Lam, like many of the most renowned artists of the 20th century, combined radical modern styles with the "primitive" arts of the Americas.[6] While Diego Rivera and Joaquín Torres García drew inspiration from Pre-Columbian art, Wifredo Lam was influenced by the Afro-Cubans of the time. Lam dramatically synthesized the Surrealist and Cubist strategies while incorporating the iconography and spirit of Afro-Cuban religion. For that reason, his work does not belong to any particular art movement.[1]

He held the belief that society focused too much on the individual and sought to show humanity as a whole in his artwork.[1] He painted generic figures, creating the universal. To further his goal, he often painted mask-like faces. While Cuban culture and mythology permeated his work, it dealt with the nature of man and therefore was wholly relatable to non-Cubans.

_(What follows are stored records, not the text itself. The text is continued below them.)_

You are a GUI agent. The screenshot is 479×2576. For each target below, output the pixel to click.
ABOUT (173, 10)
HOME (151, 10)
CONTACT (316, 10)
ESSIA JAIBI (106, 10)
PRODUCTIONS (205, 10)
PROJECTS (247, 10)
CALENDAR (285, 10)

In 2015 a retrospective exhibition of his works opened at the Centre Georges Pompidou in Paris; this exhibition is to travel to the Reina Sofia Museum in Spain and the Tate Museum in London afterwards.

The Jungle

 
Wifredo Lam, The Jungle, gouache on paper, 1943, Museum of Modern Art

The Jungle, which is considered Lam's masterpiece, is exemplary of the artist's mature style. The polymorphism, for which Lam is well known, juxtaposes aspects of humans, animals and plants, creating monstrous, hybrid creatures. The dense composition creates a claustrophobic feeling while the forms remain difficult to differentiate. The figures’ elongated limbs lack definition, while much emphasis is placed on their large feet, round buttocks, and African-inspired masked heads. Additionally, the iridescent quality of the forms enhances the painting's tropical feeling.

The Jungle was not, however, intended to describe the primitivism of Cuba. Rather, Lam's intention was to depict a spiritual state—that which is surely inspired by Santería;[8] he sheds light on the absurdity that has become Afro-Cuban culture and more specifically on the way their traditions were cheapened for tourism. He sought to describe the reality of his people through the powerful work and gained acclaim and fame for doing so.